Я предложила развестись, и он отпустил. Или?..
Делал мне больно, чтобы уберечь от ещё большей боли? Странная философия. Я много читаю. В одной книге встречалась фраза: «Иногда надо убить, чтобы спасти». Смерть как спасение. Но ведь я не просила меня спасать. И если бы мне выпала тоска по любимому и вдовство — я бы выбрала их.
А он и жив остался, и меня убил. Кому лучше?
В таких раздумьях всё-таки засыпаю.
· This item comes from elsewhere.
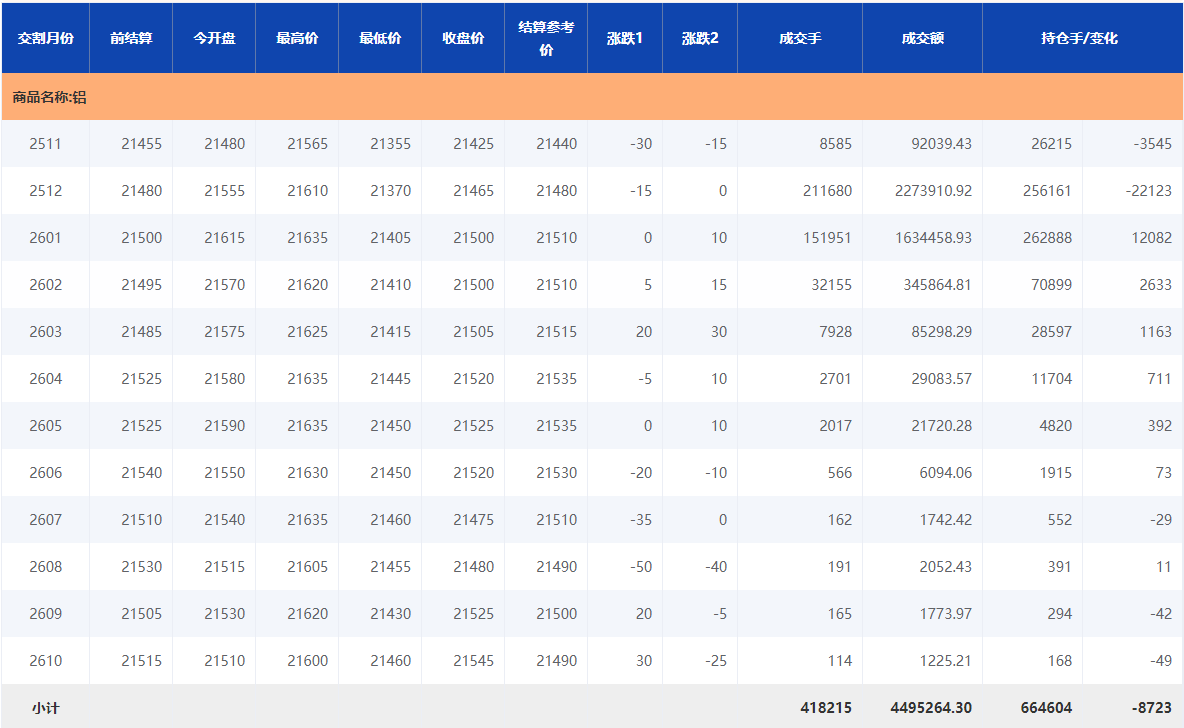Viewport: 1184px width, 728px height.
Task: Select the 前结算 column header
Action: 131,38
Снится, как мы с папой и мамой ездили к дальним родственникам в деревню. Там огромный луг и море цветов — белых, жёлтых, голубых. Я бегала, гоняла бабочек, смеялась. Мне было так хорошо. Тепло-тепло. Мама ловила меня, обнимала и кружила. А папа фотографировал нас… Мы были так безоблачно счастливы.
Просыпаюсь с улыбкой на устах. Сегодня девятое марта. Нужно съездить, навестить маму, поздравить. И лучше с утра. После обеда придут девчонки из клининговой компании, помогут навести порядок.
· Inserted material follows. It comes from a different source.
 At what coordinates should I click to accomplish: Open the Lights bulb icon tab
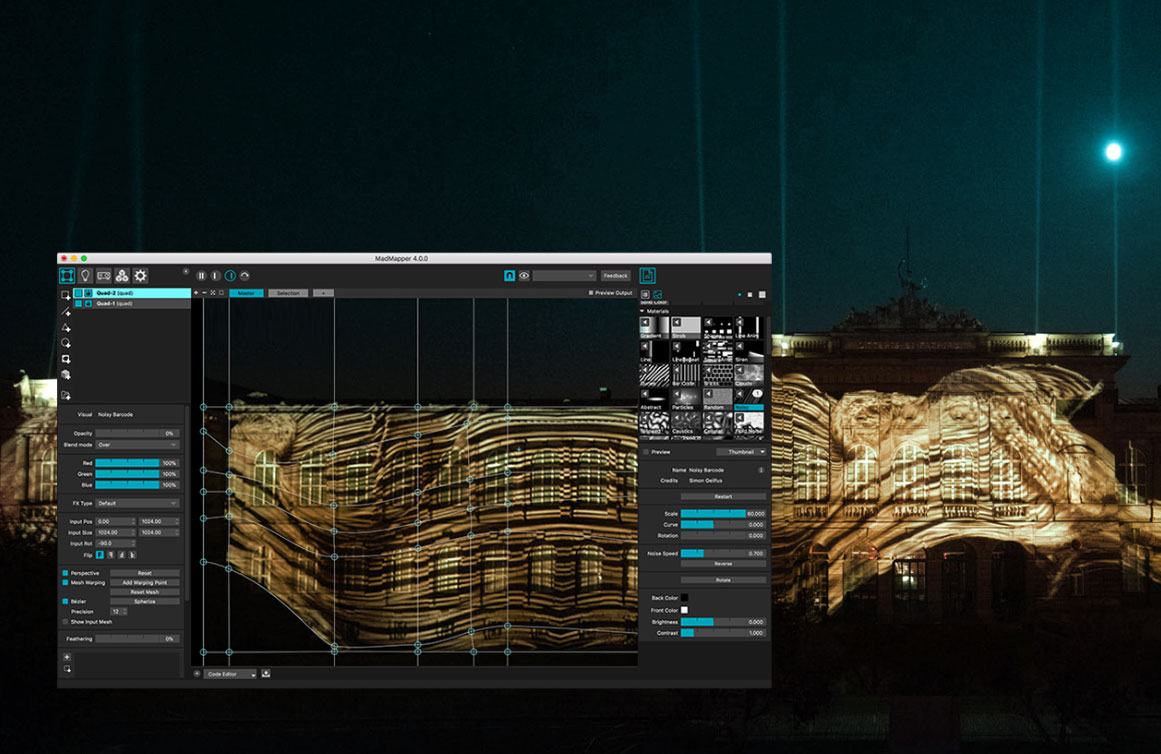(85, 276)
Понимаю, что спала в обнимку с медведем. Отбрасываю его, как нечто отравленное. Подарки Гектора не могут греть, только убивать. А я хочу, в конце концов, начать жить, пока не умерла внутри окончательно. Пока не промерзла до недр души.
Едва привожу себя в порядок, раздаётся звонок.
Вера.
Колет дурное предчувствие, но зеленую трубку всё-таки тяну вверх по сенсорному экрану.
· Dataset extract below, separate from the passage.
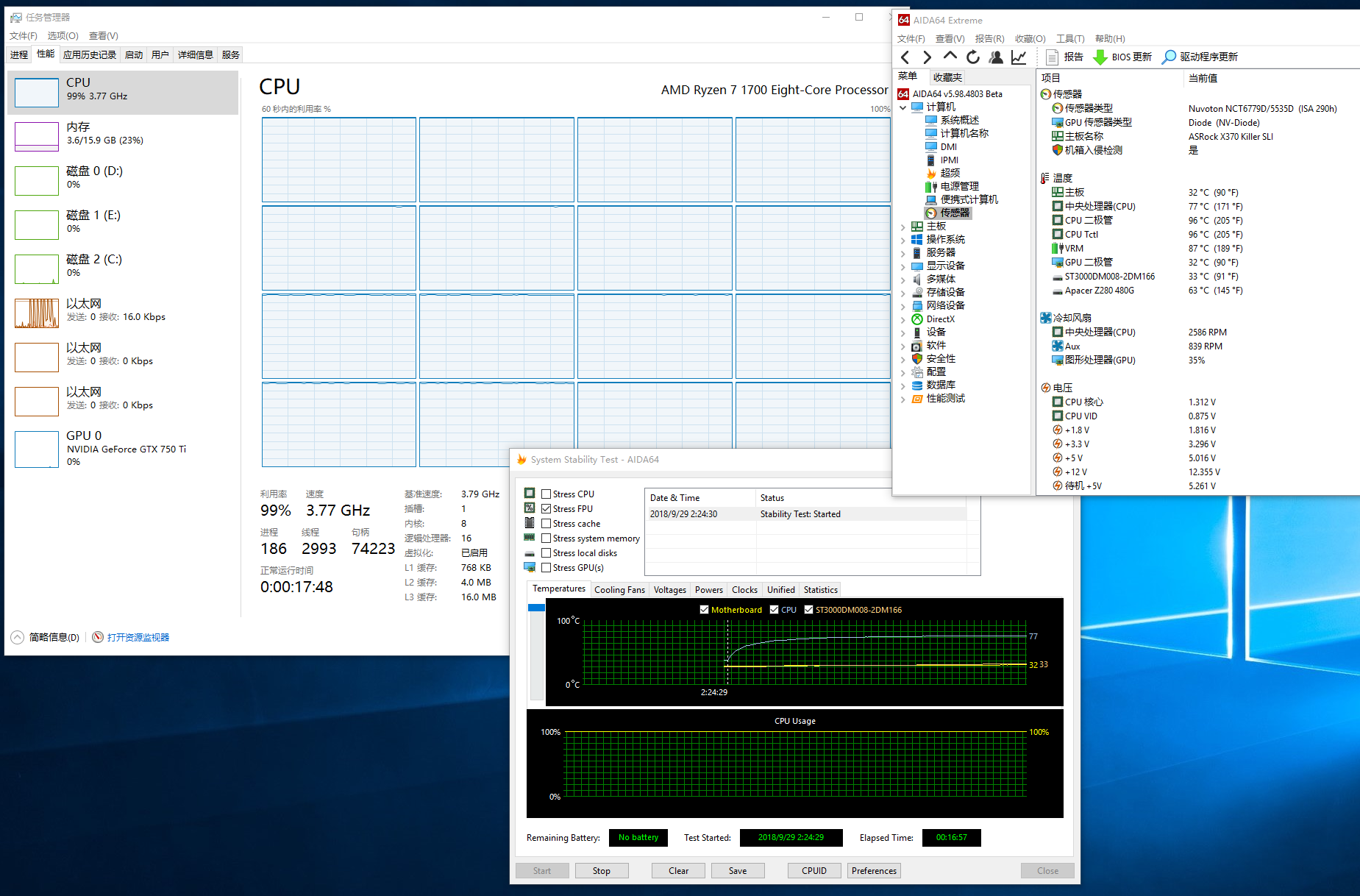Collapse the 计算机 tree node

903,107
— Здравствуйте, Вера Ивановна, — отвечаю бодро. — С праздничком! Маму там за меня поцелуйте. Я уже собираюсь к вам. Сейчас за тортиком и шампанским забегу, и еду.
В ответ слышится всхлип. Вера плачет? Эта гром-баба?
— Аллочка, детка, поторопись. Риммочка отходит!
— Ч-что значит — отходит?! — спрашиваю, спросонья не соображая о чём речь, но руки начинают дрожать.
— Помирает она, — тонкий бабий вой, — перепили мы вчера. Восьмое марта, зараза! Отметили! А сегодня, вот, опохмеляться стали и…
— Скорую вызывайте, что вы! — рявкаю на неё.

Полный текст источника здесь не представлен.